CUDA Run error

Gaurav85 · March 4, 2018, 3:03pm

Hi,
I am getting the below error when I run the learn.fit()

RuntimeError: cuda runtime error (59) : device-side assert triggered at /opt/conda/conda-bld/pytorch_1503965122592/work/torch/lib/THC/generic/THCTensorCopy.c:65

The data is Kaggle Humpback Whale competition.

I am following the dogbreed as well as planet notebook for this data.

Also, in Dogbreed classification, how are we specifying the no of classes to the model ?

Gaurav85 · March 5, 2018, 12:36pm

Figured out about how classes are passed in ImageDataClassifier.from_csv.

But still notable to figure out the CUDA error.

Is it related to default metric used in learn.fit() ?

how to pass a different metric of accuracy?

SHAR1 · March 5, 2018, 3:59pm

check your graphics memory usage by, nvidia-smi command.
You can run this on the ssh terminal.
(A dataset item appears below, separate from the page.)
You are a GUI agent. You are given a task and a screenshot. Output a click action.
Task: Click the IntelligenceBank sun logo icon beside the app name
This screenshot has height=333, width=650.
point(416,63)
If that’s occupied for running you jupyter notebook, try ‘tmux’ . Or, start a terminal form your notebook itself(from ‘Home’ tab).
If the gpu’s memory is used up completely, then reducing the batch size or image size will help.

btw, the error isn’t visible. If you can show a code snippet, it will be easier to debug.

wgpubs · March 5, 2018, 6:02pm

What are you running this on?

The latest version of pytorch no longer supports certain older graphic cards, or it could be that you just need to restart your kernel or machine.

If you want to know what is going on with your GPU, run: watch -n 1 nvidia-smi

This will automatically poll your GPU and getll you what is going on every second.

Gaurav85 · March 7, 2018, 2:32pm

I am running this on AWS EC2 fastai instance.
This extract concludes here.